Species Spotlight: Grey Catbird

By Mack Swenson on September 7, 2022 in Blog


Grey Catbird perched in a tree, looking at the camera.You hear it before you see it. A strange, meow-like call seeming to emanate from a nearby thicket. Is that a cat? Then, suddenly, the noise morphs into an elaborate, chaotic and seemingly unending song. As you approach the thicket, a flash of gray shoots from the thicket and perches in a young sapling farther away. No, not a cat, but a bird.

Meet the Gray Catbird. With a drab appearance starkly contrasting its bold and quirky personality, the Gray Catbird is commonly found throughout Iowa. It annually migrates from its breeding ground in the northern U.S. and southern Canada to the southern U.S., Mexico and Central America, though it lives year-round along a narrow strip of the Atlantic seaboard. Gray Catbirds are relatives of mockingbirds and thrashers, with whom they share the ability to mimic the sounds of other bird species and tree frog calls—or even mechanical and manmade sounds. Males will perform improvisational songs consisting of chirps, squeaks, whistles, whines and gurgles for up to 10 minutes.
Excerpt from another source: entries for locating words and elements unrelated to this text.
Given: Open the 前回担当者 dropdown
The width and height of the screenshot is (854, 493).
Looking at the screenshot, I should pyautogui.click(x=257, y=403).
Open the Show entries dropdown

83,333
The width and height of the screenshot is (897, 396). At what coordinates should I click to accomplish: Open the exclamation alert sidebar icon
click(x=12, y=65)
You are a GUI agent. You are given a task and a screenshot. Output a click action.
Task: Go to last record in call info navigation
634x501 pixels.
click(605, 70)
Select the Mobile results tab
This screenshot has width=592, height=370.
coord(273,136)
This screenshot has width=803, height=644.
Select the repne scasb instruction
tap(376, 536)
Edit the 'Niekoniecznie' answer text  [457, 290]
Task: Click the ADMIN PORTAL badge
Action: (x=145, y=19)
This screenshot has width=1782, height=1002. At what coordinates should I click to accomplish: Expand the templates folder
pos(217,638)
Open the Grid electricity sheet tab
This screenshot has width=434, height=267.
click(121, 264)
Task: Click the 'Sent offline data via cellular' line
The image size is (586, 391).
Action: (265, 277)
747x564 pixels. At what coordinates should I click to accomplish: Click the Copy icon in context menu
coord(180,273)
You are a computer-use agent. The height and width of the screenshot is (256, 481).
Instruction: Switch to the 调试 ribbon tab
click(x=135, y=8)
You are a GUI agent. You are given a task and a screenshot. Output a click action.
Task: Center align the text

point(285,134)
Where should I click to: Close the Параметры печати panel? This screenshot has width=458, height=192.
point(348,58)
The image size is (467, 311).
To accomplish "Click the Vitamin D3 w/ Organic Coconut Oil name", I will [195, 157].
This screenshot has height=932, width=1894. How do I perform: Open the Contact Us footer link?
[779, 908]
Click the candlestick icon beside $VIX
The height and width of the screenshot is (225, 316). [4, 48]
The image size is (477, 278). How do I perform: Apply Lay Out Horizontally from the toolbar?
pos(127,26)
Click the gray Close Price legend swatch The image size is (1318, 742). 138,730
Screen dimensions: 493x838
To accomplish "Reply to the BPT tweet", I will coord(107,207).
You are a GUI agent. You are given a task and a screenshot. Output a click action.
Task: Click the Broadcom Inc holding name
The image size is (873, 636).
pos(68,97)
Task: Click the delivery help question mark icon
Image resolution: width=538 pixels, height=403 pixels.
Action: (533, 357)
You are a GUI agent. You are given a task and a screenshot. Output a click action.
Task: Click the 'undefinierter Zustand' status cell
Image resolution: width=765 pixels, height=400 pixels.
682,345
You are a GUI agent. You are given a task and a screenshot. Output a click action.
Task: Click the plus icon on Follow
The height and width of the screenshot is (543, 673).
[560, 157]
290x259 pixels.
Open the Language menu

Ever bold, male Gray Catbirds will loudly proclaim their territory with song, and their female counterparts are no pushovers. Brown-headed Cowbirds that attempt to parasitize Gray Catbird nests are deftly thwarted by the diligent mother, who punctures and ejects foreign eggs not matching her  original clutch. Twigs, weed, grass, leaves and sometimes trash are all fair game for Gray Catbird nests, which—like the bird itself—are most often found in thickets, dense shrubs, briar tangles or low trees. To say that the Gray Catbird spends a significant amount of time in low-lying brush would be an understatement. The bird’s life revolves around the few feet from the forest floor to the taller saplings. Even in this limited range, plenty of low-hanging berries and insects keep the Gray Catbird well-fed.

If you know where to look—and more so, what to listen for—you’ll have no problem finding these loud, unabashed critters.